# [Directions for this task]
Scan the entries below and extract each line with the word "panel" in it.

# [Records provided]
────────

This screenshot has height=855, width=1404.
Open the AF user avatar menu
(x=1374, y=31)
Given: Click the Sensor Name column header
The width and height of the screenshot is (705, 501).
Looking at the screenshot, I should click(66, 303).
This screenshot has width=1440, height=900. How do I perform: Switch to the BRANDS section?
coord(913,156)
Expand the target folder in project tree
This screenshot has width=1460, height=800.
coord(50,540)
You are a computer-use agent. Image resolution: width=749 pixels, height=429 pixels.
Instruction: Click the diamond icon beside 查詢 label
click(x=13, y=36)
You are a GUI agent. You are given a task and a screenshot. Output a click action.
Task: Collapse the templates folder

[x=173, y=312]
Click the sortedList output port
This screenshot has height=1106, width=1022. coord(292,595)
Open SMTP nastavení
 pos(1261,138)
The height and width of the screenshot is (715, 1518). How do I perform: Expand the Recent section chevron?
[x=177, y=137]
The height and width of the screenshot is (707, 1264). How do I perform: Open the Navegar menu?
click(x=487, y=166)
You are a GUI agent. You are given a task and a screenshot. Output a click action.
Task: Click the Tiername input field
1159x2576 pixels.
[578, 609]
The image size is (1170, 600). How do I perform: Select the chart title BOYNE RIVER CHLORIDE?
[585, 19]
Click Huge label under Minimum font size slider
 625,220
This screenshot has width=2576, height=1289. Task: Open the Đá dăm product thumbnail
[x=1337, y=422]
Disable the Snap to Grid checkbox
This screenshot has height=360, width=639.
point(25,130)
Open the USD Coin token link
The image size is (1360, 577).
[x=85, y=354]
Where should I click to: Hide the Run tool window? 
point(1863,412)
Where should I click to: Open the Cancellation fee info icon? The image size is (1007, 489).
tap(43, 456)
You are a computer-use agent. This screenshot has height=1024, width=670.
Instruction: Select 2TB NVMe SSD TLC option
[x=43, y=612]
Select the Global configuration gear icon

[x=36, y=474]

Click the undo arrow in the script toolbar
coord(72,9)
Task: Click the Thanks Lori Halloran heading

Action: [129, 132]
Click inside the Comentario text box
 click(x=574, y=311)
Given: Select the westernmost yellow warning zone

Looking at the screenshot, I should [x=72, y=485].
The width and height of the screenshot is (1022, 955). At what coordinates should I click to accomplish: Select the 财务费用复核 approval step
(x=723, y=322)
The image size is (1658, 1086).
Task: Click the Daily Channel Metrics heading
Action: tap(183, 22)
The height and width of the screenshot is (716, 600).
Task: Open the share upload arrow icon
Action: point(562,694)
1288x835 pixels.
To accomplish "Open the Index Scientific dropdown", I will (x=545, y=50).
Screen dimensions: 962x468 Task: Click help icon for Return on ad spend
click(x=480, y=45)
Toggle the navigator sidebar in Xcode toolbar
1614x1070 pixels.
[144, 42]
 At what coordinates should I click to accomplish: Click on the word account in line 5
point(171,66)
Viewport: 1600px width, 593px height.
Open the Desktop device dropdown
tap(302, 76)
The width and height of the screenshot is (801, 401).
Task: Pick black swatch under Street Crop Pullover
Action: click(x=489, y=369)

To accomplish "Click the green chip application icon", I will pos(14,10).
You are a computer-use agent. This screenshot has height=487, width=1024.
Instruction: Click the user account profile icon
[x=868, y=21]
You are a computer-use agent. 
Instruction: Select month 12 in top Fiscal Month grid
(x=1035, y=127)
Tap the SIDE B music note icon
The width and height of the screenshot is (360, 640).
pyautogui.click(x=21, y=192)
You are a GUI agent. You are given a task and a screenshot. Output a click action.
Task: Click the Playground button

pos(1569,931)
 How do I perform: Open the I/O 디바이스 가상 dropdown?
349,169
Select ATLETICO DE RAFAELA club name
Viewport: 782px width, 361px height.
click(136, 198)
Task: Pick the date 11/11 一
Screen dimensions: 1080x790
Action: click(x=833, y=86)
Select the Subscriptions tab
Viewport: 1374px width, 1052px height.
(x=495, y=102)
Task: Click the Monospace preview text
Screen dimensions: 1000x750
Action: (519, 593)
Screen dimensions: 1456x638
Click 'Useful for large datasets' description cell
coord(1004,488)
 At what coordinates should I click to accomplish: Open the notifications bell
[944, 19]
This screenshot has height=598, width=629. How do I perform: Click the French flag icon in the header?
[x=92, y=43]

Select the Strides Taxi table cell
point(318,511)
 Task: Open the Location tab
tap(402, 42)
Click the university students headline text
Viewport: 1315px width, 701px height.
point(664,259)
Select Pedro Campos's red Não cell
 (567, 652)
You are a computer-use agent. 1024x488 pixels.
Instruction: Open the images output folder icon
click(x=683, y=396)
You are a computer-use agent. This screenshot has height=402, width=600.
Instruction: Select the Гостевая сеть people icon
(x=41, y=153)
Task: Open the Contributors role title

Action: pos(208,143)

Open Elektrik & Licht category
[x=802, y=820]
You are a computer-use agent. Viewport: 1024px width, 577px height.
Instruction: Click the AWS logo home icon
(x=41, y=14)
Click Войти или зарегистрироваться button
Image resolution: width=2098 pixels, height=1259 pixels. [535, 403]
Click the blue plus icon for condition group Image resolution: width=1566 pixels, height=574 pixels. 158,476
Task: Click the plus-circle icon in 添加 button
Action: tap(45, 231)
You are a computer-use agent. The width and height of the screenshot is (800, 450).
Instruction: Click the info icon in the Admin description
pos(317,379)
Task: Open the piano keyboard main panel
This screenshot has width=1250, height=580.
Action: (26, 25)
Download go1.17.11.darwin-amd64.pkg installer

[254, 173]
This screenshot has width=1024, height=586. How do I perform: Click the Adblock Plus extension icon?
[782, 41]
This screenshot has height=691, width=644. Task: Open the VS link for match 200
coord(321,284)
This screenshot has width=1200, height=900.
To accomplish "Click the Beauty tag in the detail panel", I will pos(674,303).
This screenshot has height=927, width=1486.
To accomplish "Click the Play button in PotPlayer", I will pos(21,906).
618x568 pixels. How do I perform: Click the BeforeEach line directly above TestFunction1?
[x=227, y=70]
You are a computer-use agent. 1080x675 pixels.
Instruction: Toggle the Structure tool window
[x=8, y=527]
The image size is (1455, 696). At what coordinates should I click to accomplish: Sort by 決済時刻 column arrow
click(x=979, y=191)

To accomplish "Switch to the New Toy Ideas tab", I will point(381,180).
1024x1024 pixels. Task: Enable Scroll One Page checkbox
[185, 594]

────────

# [Written response]
Task: Open the piano keyboard main panel
To accomplish "Click the Beauty tag in the detail panel", I will pos(674,303).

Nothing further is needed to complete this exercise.